Creo que puede resultar de interés compartir con los lectores de este blog la conclusión de este ensayo, “La signfificatividad de la transfiguración para nuestra época":
Nos preguntábamos, al comienzo de este trabajo, en qué medida la transfiguración, considerada desde la perspectiva de la Teología fundamental, puede ser especialmente significativa e iluminadora para nuestra época. Creemos que, tras haber considerado las dimensiones histórica, teológica y antropológica de la credibilidad de la transfiguración, este acontecimiento se muestra como enormemente significativo en nuestro contexto vital.
En el cuerpo concreto, histórico, del Señor se refleja la gloria de Dios que le corresponde como Hijo e Imagen del Padre. Esta gloria ha impresionado los sentidos de sus discípulos –de Pedro, Santiago y Juan– y ha supuesto, para ellos y para los demás seguidores de Jesús, un estímulo y un consuelo para que, escuchando y obedeciendo al Maestro, no perdiesen la esperanza ante la aparente desfiguración del Calvario mientras aguardaban, en medio de la zozobra, la claridad nueva de la pascua.
La revelación expresa con singular evidencia en este acontecimiento su carácter sacramental, en el que se unen los gestos y las palabras. La referencia al cuerpo de Jesús como medio de revelación y signo que la confirma, así como el papel de la imagen de Jesús como reflejo de la gloria divina, constituyen elementos que merecen ser considerados en orden a ahondar en la estructura sacramental, concreta, de la fe.
El acontecimiento de la transfiguración de Jesús nos ayuda, pues, a comprender mejor la estructura sacramental de la fe y la sacramentalidad misma como elemento fundamental de todo lo cristiano. En el cuerpo terreno de Jesús se hace visible la gloria de lo eterno para revelar que su muerte es el paso que conduce a la resurrección.
Él es el Hijo, el Verbo encarnado, tanto en el Tabor como en el Calvario. Solo escuchándolo a él la obediencia de la fe será capaz de seguirle en ese peculiar éxodo, sin ceder al desaliento de la desconfianza, sin sucumbir a la tentación de la incredulidad.
Los evangelistas, y también Pedro, han dado fiel testimonio de este acontecimiento. Los apóstoles y discípulos han visto y oído, han palpado con sus manos, al Verbo de la vida. Ellos han creído, a pesar de la desfiguración de la cruz, y han podido reconocer al Resucitado, portador de una luz que fugazmente habían experimentado Pedro, Santiago y Juan en la cumbre de la montaña.

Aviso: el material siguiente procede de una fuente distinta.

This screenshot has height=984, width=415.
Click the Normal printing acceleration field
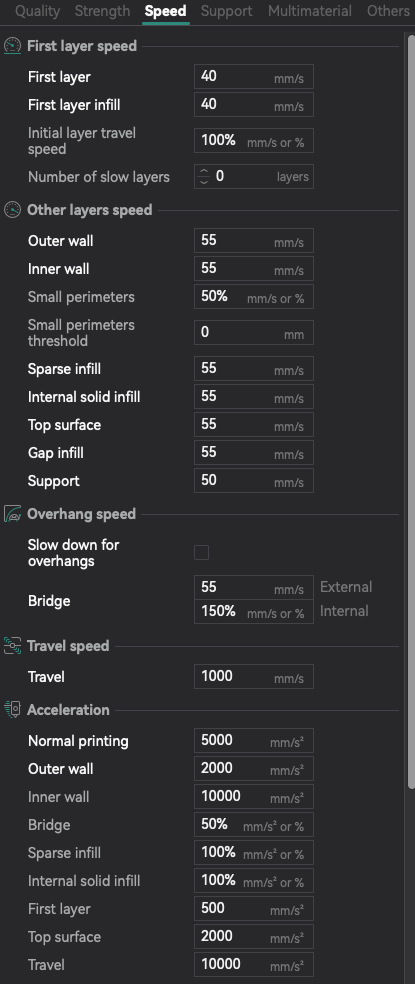click(254, 741)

En el cuerpo de Jesús, en su carne, habían visto estos tres apóstoles, alumbrados por un fulgor como de un relámpago, al nuevo Adán, al rey mesías, a aquel que puede quedarse solo, pero que nunca los dejará solos. A aquel cuya luz se hace camino, éxodo. A aquel que es el lugar de la gloria, el auténtico tabernáculo.
En la transfiguración lo divino se revela en lo visible. En la visibilidad de un cuerpo, en la evidencia de la carne de Jesús. Esa carne concreta y ese cuerpo histórico, vulnerable, es la Imagen de Dios y es, asimismo, por ello, la imagen del hombre. Ni Dios está tan lejos ni el hombre está tan perdido en un laberinto del pasado o en las quimeras de un futuro imposible.
Su cuerpo es el espacio perfecto para la manifestación de Dios; es el ámbito de la comunión y de la apertura, de la cercanía que respeta la trascendencia.